• [TASK STATEMENT]: Beginning at the line that contains "Show the people participants panel" and ending at the last line of the entries, write out each line exactly; include nothing outside that span.

-- GIVEN RECORDS follows --

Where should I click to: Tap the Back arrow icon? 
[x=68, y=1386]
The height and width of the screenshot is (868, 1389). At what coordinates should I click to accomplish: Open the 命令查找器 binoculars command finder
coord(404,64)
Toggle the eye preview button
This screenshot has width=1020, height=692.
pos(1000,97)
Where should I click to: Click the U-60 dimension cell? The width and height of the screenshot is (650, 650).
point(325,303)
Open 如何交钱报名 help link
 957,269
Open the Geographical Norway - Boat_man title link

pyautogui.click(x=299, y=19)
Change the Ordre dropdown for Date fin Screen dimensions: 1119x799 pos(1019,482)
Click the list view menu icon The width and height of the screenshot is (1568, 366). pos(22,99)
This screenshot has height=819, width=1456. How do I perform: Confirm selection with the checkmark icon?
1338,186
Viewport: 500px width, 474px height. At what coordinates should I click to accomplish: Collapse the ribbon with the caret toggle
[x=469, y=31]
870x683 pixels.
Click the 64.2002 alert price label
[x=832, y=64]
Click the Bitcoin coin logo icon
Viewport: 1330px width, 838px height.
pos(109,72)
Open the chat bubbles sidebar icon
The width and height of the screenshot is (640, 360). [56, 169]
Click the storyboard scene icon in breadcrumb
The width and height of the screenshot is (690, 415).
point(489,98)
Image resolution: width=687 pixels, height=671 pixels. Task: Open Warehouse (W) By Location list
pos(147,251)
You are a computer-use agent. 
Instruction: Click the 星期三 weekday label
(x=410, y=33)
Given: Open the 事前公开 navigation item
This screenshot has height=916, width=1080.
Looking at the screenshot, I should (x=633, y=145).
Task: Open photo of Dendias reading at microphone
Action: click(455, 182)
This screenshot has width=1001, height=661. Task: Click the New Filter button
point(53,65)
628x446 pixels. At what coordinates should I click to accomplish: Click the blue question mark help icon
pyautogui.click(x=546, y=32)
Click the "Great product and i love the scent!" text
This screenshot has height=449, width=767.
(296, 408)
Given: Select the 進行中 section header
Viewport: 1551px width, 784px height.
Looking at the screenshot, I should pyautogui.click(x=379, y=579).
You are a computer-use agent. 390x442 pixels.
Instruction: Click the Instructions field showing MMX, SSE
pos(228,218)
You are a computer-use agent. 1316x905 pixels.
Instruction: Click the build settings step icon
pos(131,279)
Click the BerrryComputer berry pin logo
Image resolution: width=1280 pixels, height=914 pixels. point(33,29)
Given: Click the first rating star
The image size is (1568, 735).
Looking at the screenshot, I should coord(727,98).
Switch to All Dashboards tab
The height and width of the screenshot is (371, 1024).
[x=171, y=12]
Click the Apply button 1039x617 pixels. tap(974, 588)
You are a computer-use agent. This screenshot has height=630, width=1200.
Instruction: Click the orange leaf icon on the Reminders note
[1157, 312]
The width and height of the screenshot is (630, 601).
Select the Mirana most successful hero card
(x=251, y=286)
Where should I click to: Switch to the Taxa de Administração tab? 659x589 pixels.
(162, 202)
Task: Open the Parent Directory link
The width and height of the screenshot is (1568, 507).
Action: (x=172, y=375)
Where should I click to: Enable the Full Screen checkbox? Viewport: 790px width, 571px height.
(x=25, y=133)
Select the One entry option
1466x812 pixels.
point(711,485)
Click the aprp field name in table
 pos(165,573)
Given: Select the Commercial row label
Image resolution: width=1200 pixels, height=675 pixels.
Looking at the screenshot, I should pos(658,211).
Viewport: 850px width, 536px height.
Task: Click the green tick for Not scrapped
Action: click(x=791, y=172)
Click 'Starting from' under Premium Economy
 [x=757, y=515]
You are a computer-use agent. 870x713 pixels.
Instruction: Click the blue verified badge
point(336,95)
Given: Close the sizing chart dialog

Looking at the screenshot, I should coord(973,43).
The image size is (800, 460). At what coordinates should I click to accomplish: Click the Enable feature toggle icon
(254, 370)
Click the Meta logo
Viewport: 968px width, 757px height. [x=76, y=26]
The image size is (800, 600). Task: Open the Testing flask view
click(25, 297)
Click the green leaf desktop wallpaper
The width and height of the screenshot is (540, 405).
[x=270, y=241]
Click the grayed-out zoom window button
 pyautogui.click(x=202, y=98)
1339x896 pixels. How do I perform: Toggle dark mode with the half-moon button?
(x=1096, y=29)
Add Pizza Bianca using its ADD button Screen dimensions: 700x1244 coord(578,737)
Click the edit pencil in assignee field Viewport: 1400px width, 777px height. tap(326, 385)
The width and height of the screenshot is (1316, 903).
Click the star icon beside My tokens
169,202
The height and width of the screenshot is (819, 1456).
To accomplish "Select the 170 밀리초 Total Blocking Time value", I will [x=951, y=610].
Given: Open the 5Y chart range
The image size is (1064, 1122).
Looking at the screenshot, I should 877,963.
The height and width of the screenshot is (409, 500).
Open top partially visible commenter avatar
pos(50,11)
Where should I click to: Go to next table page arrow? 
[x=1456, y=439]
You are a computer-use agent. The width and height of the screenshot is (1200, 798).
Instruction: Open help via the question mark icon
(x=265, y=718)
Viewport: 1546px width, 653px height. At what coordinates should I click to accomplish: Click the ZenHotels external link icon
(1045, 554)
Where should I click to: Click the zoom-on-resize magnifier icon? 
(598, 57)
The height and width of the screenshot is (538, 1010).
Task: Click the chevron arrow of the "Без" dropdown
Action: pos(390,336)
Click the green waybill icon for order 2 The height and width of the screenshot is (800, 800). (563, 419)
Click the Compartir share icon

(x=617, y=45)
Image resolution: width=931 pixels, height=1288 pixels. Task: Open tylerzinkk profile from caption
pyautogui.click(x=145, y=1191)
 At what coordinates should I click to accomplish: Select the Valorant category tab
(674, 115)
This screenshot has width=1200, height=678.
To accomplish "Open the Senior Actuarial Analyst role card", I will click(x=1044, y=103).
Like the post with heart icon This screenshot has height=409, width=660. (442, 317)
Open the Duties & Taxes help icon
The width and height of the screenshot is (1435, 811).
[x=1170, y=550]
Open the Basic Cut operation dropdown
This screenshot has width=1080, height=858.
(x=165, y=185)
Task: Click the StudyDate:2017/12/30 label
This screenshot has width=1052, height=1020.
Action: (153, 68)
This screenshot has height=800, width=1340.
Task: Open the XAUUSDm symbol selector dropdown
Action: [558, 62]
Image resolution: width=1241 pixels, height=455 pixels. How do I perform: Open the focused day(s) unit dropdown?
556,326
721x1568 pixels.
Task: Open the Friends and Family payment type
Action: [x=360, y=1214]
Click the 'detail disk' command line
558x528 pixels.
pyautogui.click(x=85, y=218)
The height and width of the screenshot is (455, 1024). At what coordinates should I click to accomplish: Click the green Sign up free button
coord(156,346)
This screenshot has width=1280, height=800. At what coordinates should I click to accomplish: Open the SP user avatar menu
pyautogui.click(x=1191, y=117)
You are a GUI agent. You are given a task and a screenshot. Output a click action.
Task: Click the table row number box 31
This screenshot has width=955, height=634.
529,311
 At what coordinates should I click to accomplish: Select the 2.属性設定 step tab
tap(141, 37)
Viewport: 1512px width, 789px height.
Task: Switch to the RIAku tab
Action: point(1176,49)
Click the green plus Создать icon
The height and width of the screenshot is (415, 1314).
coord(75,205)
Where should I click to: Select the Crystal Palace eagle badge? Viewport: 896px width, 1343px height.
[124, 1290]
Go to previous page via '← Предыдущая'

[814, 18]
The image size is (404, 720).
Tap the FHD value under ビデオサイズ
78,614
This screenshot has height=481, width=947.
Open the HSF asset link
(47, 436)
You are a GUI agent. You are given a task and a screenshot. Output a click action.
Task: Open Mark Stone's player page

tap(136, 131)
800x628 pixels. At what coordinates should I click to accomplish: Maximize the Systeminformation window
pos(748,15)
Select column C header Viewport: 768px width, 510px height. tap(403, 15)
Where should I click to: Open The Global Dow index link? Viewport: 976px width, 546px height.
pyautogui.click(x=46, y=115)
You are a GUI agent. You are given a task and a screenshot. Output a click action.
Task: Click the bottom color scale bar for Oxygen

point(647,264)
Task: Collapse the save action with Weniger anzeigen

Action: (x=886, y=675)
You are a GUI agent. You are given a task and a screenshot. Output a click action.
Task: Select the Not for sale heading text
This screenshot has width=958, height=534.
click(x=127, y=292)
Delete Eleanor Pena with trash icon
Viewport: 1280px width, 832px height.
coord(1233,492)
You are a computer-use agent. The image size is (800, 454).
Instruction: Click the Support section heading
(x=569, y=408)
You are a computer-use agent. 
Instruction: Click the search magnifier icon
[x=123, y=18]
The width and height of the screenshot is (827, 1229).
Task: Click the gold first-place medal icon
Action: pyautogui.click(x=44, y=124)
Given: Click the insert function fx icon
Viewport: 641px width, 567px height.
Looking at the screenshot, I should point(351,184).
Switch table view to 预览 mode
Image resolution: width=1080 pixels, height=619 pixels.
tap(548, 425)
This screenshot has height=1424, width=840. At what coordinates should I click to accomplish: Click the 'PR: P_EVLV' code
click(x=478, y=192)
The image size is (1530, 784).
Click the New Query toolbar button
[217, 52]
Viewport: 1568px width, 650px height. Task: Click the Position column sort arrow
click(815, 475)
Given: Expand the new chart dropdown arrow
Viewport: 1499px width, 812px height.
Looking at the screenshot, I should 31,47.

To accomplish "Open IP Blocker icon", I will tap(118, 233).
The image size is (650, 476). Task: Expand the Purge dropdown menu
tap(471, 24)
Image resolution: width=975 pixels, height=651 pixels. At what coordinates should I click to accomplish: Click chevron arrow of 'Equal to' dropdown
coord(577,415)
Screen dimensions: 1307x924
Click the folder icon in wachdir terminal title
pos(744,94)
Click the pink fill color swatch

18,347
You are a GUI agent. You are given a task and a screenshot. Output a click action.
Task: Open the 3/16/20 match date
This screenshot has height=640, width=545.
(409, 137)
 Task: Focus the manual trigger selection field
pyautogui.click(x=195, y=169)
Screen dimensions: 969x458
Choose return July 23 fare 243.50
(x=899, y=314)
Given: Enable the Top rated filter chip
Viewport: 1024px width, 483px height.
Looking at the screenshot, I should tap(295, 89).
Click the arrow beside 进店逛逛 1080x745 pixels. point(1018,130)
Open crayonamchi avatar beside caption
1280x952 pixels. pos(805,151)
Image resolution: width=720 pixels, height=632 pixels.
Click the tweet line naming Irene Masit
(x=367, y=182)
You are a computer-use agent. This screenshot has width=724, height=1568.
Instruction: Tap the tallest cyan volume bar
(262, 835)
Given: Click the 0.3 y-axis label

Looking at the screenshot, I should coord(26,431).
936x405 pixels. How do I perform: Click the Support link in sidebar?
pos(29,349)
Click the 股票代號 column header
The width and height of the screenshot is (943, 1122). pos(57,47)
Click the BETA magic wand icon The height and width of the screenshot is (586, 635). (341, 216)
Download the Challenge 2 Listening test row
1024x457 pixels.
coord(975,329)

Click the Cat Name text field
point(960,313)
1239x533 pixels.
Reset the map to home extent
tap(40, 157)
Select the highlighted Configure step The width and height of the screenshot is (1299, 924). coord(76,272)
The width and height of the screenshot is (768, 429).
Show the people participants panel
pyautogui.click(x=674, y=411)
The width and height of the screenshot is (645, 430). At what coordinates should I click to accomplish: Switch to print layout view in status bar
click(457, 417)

-- GIVEN RECORDS concluded --

• [TASK ANSWER]:
Show the people participants panel
pyautogui.click(x=674, y=411)
The width and height of the screenshot is (645, 430). At what coordinates should I click to accomplish: Switch to print layout view in status bar
click(457, 417)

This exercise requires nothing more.